> _Brano_:

__________

Ma credimi, o figlia, che non vi fu né vi sarà mai strazio di puerperio simile al mio di Martire di una Maternità spirituale che si è compita sul più duro letto, quello della mia croce, ai piedi del patibolo del Figlio che mi moriva. E quale la madre che si trovi costretta a generare in tal modo? A mescolare lo strazio delle viscere, che si lacerano per i rantoli della sua Creatura morente, a quello delle viscere che si convellono per dover superare l’orrore di dover dire: “Vi amo. Venite a me che vi son Madre” agli uccisori del Figlio nato dal più sublime amore che abbia mai visto il Cielo, dall’amore di un Dio con una Vergine, dal bacio di Fuoco, dall’abbraccio di Luce che si fecero Carne, e di un seno di donna fecero il Tabernacolo di Dio?

“Quanto dolore per esser madre!” dice Elisabetta. Tanto! Ma un nulla rispetto al mio.

“Lasciami mettere le mani sul tuo seno”. Oh! se nel vostro soffrire mi chiedeste sempre questo!

Io sono l’eterna Portatrice di Gesù. Egli è nel seno mio, come tu lo hai visto lo scorso anno, come Ostia nell’ostensorio.

Chi viene a me, Lui trova. Chi a me si appoggia, Lui tocca. Chi a me si volge, con Lui parla.

__________

> _Problema da risolvere_:
Trascrivi senza cambiare nulla il tratto del brano che va da “Ma credimi, o” fino a “rispetto al mio.”.

__________

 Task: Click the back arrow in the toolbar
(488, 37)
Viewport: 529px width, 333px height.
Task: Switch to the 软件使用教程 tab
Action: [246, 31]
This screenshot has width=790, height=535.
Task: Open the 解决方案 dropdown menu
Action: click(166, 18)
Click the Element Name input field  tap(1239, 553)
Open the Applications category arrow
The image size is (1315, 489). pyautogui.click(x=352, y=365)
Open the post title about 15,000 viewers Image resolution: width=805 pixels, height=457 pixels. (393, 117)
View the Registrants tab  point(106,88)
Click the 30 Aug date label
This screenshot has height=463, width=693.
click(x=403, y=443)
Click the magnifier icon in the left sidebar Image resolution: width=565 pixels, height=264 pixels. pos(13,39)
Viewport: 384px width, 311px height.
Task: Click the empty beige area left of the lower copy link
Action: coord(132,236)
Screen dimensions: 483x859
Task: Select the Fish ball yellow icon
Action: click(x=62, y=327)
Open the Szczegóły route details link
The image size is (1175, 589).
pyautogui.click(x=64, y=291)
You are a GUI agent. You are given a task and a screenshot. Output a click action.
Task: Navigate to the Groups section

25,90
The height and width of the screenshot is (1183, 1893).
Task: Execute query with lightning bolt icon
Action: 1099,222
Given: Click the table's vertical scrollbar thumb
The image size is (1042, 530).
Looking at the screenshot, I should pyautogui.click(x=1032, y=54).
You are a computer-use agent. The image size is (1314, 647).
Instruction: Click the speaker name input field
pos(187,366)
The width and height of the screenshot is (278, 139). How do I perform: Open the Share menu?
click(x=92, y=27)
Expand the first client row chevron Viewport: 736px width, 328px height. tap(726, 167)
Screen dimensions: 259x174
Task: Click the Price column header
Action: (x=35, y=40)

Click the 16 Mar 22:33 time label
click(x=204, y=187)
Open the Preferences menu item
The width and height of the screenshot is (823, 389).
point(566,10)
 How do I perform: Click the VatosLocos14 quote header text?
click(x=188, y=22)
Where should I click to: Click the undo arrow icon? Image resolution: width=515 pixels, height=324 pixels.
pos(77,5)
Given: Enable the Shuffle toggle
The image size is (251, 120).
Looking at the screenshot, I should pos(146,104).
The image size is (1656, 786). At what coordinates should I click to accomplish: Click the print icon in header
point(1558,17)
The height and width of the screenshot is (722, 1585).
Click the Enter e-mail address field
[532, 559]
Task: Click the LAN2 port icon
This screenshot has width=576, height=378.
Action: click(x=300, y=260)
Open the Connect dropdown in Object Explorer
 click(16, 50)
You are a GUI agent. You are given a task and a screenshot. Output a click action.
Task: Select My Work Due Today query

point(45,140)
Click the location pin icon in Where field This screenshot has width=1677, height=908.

__________

> _Soluzione_:
Ma credimi, o figlia, che non vi fu né vi sarà mai strazio di puerperio simile al mio di Martire di una Maternità spirituale che si è compita sul più duro letto, quello della mia croce, ai piedi del patibolo del Figlio che mi moriva. E quale la madre che si trovi costretta a generare in tal modo? A mescolare lo strazio delle viscere, che si lacerano per i rantoli della sua Creatura morente, a quello delle viscere che si convellono per dover superare l’orrore di dover dire: “Vi amo. Venite a me che vi son Madre” agli uccisori del Figlio nato dal più sublime amore che abbia mai visto il Cielo, dall’amore di un Dio con una Vergine, dal bacio di Fuoco, dall’abbraccio di Luce che si fecero Carne, e di un seno di donna fecero il Tabernacolo di Dio?

“Quanto dolore per esser madre!” dice Elisabetta. Tanto! Ma un nulla rispetto al mio.